New York Times national security correspondent David Sanger’s “news analysis” Friday fulminated against President Trump’s 30-day suspension of entry into the United States for Europeans: “It’s China’s Fault, Trump Says. And Also Europe’s.”
As if it’s a crazy idea that the authoritarian regime of China, which squelched initial news about the virus, could be blamed for its spread.
Again, the paper is using the coronavirus crisis as a political cudgel, portraying the travel ban as an extension of Trump's vile nationalism (although Dr. Anthony Fauci, for one, found the ban sensible).
The online subhead cried: “The president could have used the speech to talk about joining ranks with allies to counter both the virus and the economic impact. He could have talked about sharing public health data and lessons learned from China’s experience. He did not.”
His White House address on Wednesday night was cast in distinctly “America First” terms, seeming to suggest that the United States -- acting alone -- could halt a scourge that started in China, is ravaging Italy and knows no borders.

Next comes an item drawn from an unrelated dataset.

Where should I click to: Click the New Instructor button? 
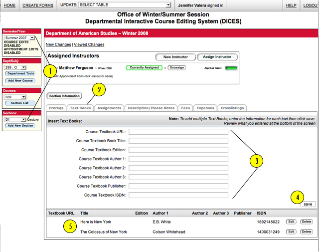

But perhaps most tellingly, it was announced with no consultation with America’s closest allies, following the same pattern of unilateral action he favored when he announced in 2017 that the United States would pull out of the Paris climate accord and then the Iran nuclear deal the following year.
Sanger made dire predictions about impaired cooperation with allies and how Trump's move would be perceived as "punishment."
To Mr. Trump, of course, this was all about containment, a natural follow-on to his early decision to ban flights from China -- a move that many experts agree won the United States crucial time to prepare, even if much of that time was wasted. Back then, the virus was not visibly on American shores.
Now, it is. It is spreading indigenously. And because Mr. Trump’s rule allows entry to Americans, legal residents and their families who have been in Europe, it seems to the Europeans to be less about containment than about punishment.
Sanger kept dragging up old foreign policy grudges.
He could have used the speech on Wednesday night to talk about joining ranks with the country’s closest allies...to counter both the virus and the economic impact....He could have roused the alliance to deal together with a common enemy, even an invisible one that could not be bombed. Instead, his instinct was to follow the course he set when he pulled out of the Paris accord, threatened to leave NATO and renounced the Iran nuclear accord....
And it seemed clear on Wednesday, when Mr. Trump’s national security adviser, Robert C. O’Brien, both defended the administration’s response to the coronavirus and made clear it was China, not the United States, that deserved any blame for a slow international response.
O'Brien's comments were painfully accurate, but Sanger relegated them to the end of the story, portrayed as a lame justification by the Trump administration for its “America First” policy.